==== TEXTE À LIRE ====
Recettes supplémentaires pour l’État : 100 %
Recettes supplémentaires pour les collectivités locales : 0 %
Recettes supplémentaires pour la sécurité sociale : 0 %

Analyse détaillée de la proposition

Commentaire synthétique

Le projet de loi de finances met en place une surtaxe sur les grandes entreprises constituée de deux parties : une contribution exceptionnelle pour les entreprises dont le chiffre d’affaires dépasse 1 Md€, et une contribution additionnelle pour les entreprises dont le CA dépasse 3 Md€.
Prise isolément, cette surtaxe représente un rendement de 5 Md€ environ. Néanmoins, cette surtaxe est intervenue dans le cadre d’un arbitrage global lié à l’annulation de la taxe sur les dividendes qui représente pour l’État un coût de 10 Md€. Au total, le coût net pour l’État est donc d’environ 5 Md€.

Chiffrage détaillé

La loi de finances rectificative publiée le 1er décembre 2017 met en place une surtaxe exceptionnelle sur les grandes entreprises.
Cette surtaxe exceptionnelle est constituée de deux contributions :
  • Pour les entreprises dont le chiffre d’affaires est supérieur à 1 Md€, une contribution exceptionnelle est mise en place. Celle-ci est égale à 15 % du montant de l’impôt sur les sociétés dû, déterminé avant imputation des réductions et crédits d’impôt et des créances fiscales de toute nature.
  • Pour les entreprises dont le chiffre d’affaires est supérieur à 3 Md€, une contribution additionnelle s’ajoute à la contribution exceptionnelle précédente et représente elle aussi 15 % du montant brut de l’impôt sur les sociétés dû.
Ces taxes s’appliquent de façon exceptionnelle, uniquement au titre des exercices clos entre le 31 décembre 2017 et le 30 décembre 2018.
====
# TÂCHES À RÉALISER:
1. D'après le texte sur la surtaxe des grandes entreprises, répondez :
(a) Quel rendement la surtaxe représente-t-elle, prise isolément ?
(b) À quel pourcentage de l'impôt sur les sociétés dû la contribution exceptionnelle est-elle égale ?
(c) Pour quels exercices ces taxes s'appliquent-elles ?
2. Résumez en deux phrases le texte sur la surtaxe des grandes entreprises.
==== MATÉRIEL PRÉSENTÉ ====
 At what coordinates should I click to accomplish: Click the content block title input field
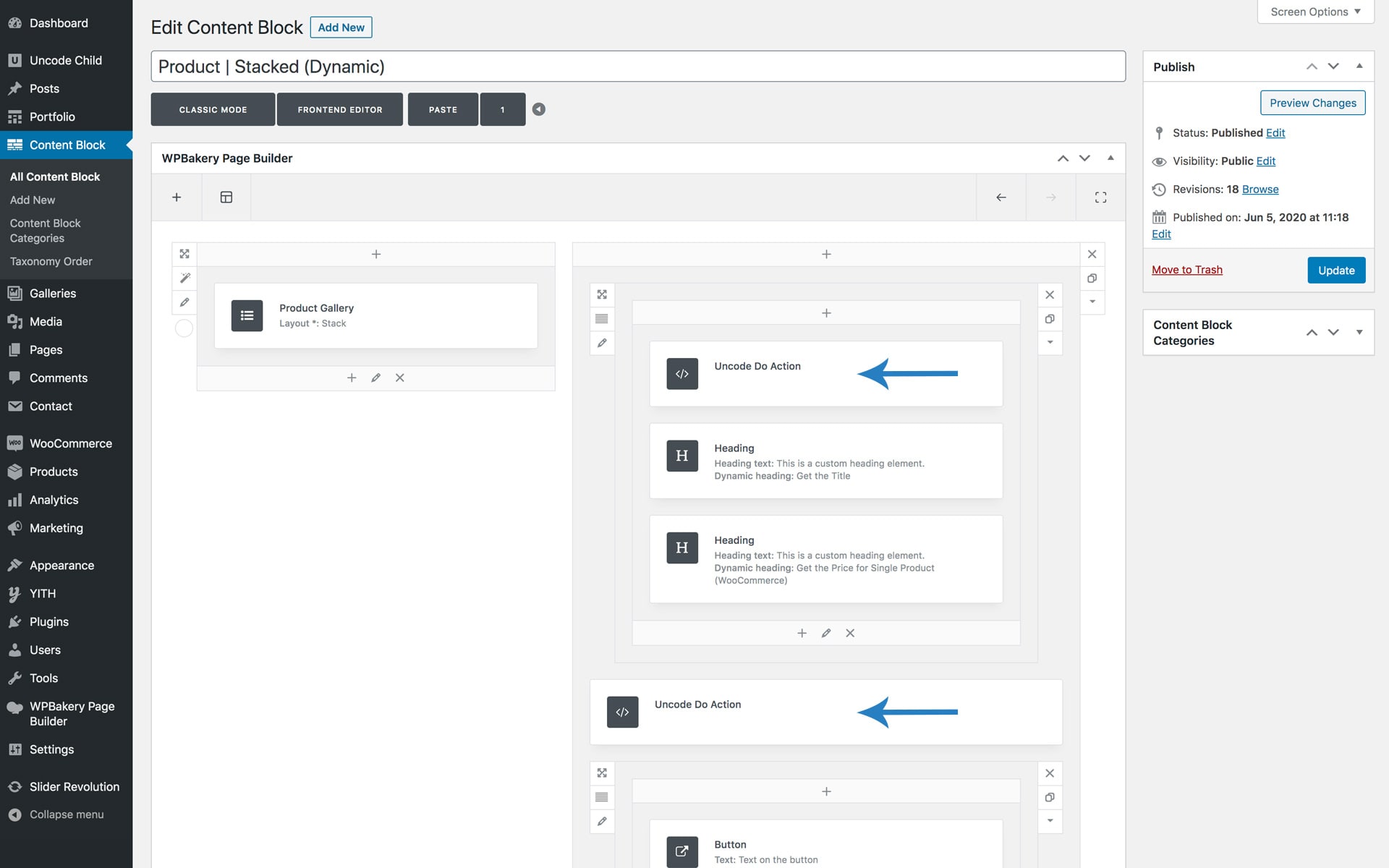637,67
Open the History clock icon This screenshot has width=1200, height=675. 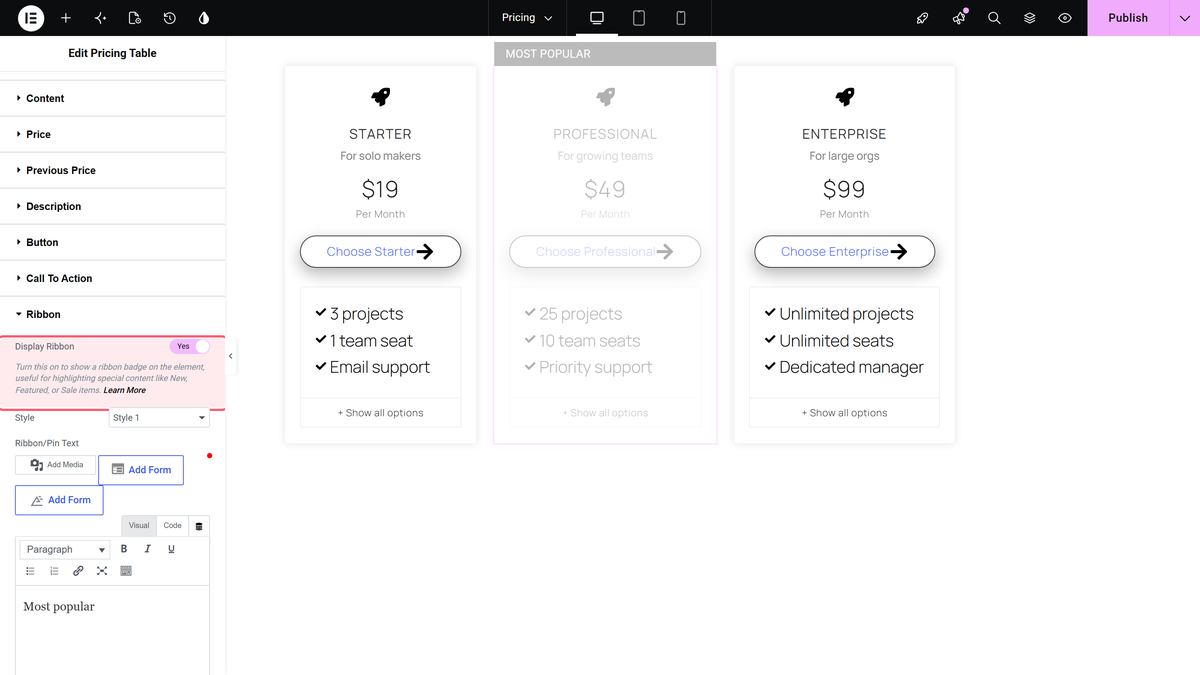(170, 18)
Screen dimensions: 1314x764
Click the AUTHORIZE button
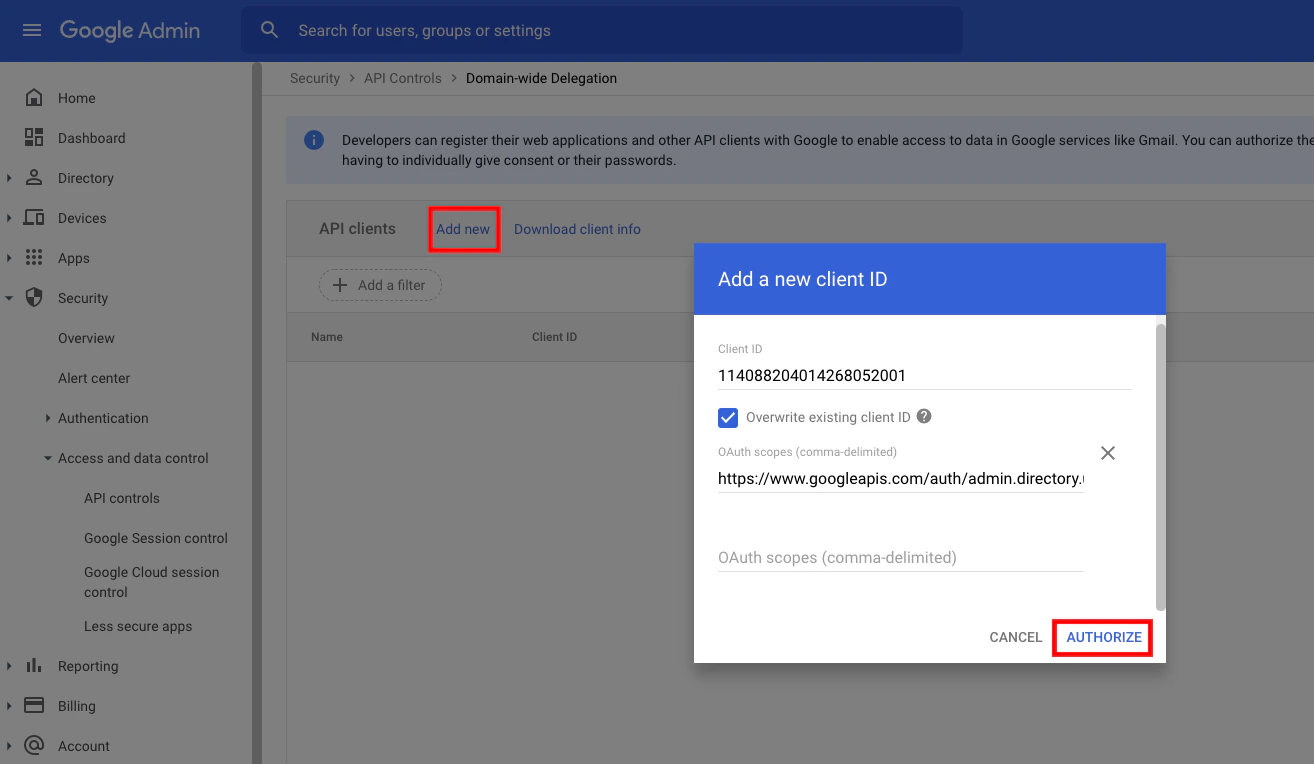coord(1102,637)
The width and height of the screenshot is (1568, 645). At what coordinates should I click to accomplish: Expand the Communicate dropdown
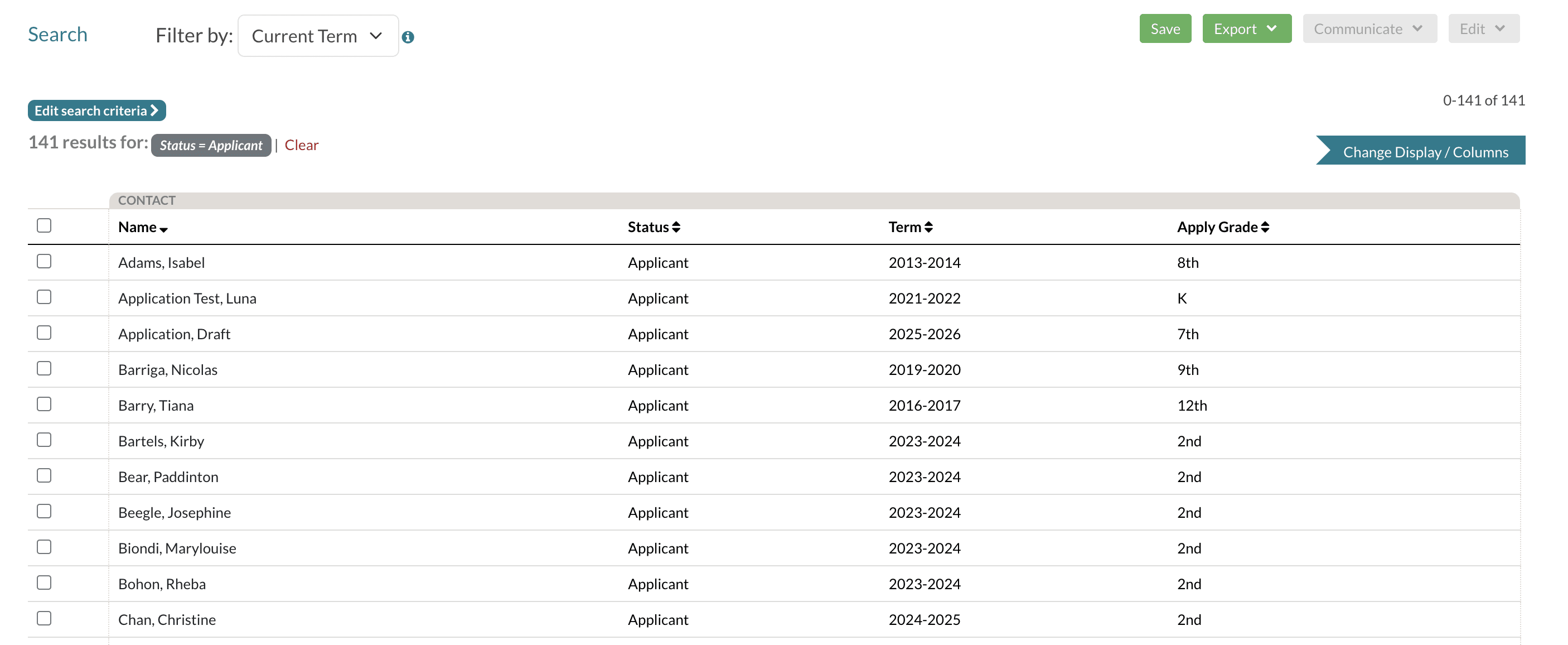[1369, 28]
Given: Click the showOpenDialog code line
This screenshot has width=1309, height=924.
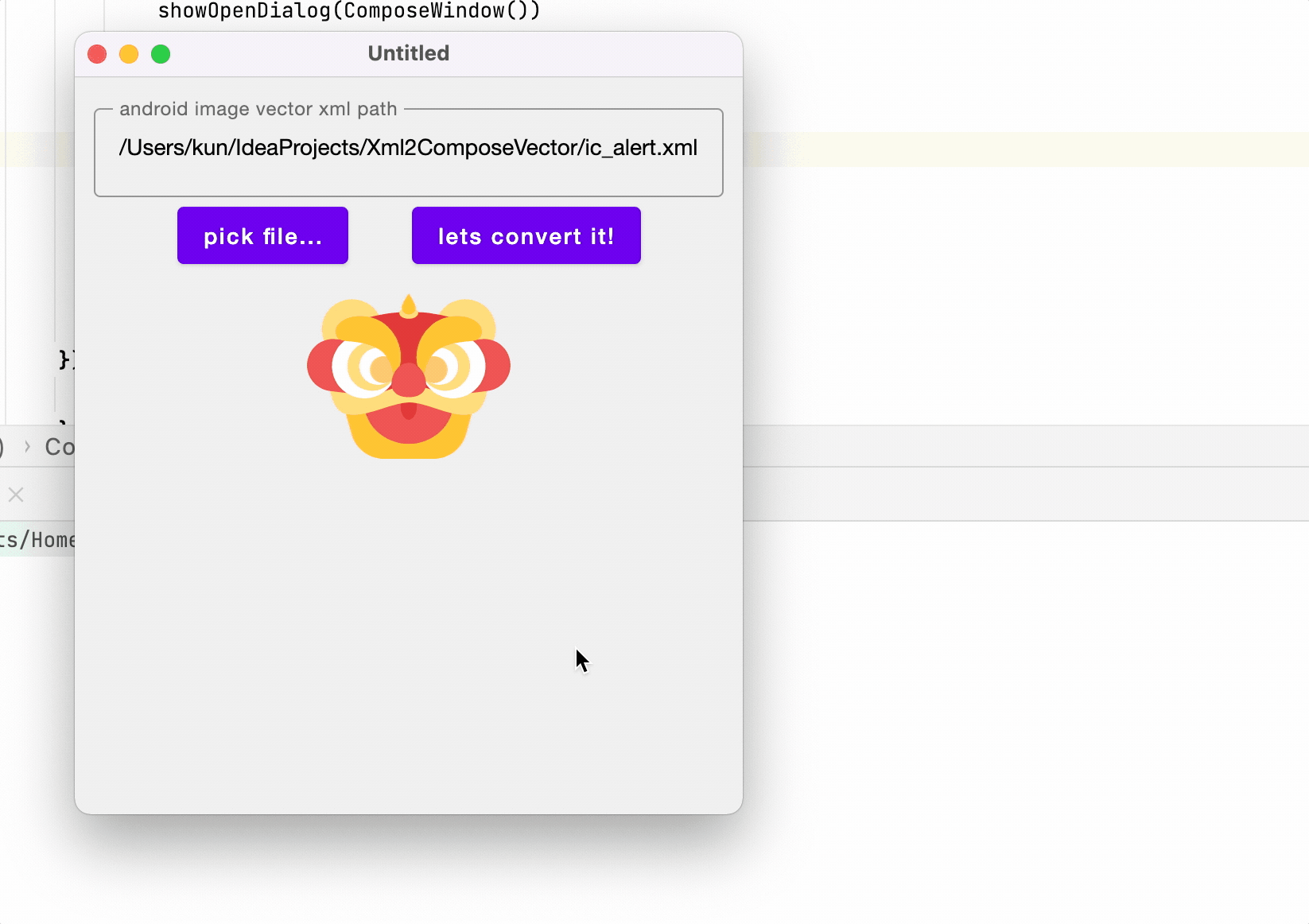Looking at the screenshot, I should click(349, 10).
====
# RÉSULTATS PAR TÂCHE:
1.
(a) Environ 5 Md€.
(b) 15 % du montant de l'impôt sur les sociétés dû, déterminé avant imputation des réductions et crédits d'impôt et des créances fiscales de toute nature.
(c) Uniquement pour les exercices clos entre le 31 décembre 2017 et le 30 décembre 2018.

2. Une surtaxe exceptionnelle frappe les grandes entreprises en deux volets : une contribution de 15 % de l'impôt sur les sociétés dû au-delà de 1 Md€ de chiffre d'affaires, et une contribution additionnelle de 15 % au-delà de 3 Md€, pour les seuls exercices clos entre le 31 décembre 2017 et le 30 décembre 2018. Elle rapporte environ 5 Md€ mais compense en partie l'annulation de la taxe sur les dividendes, qui coûte 10 Md€ à l'État, d'où un coût net d'environ 5 Md€.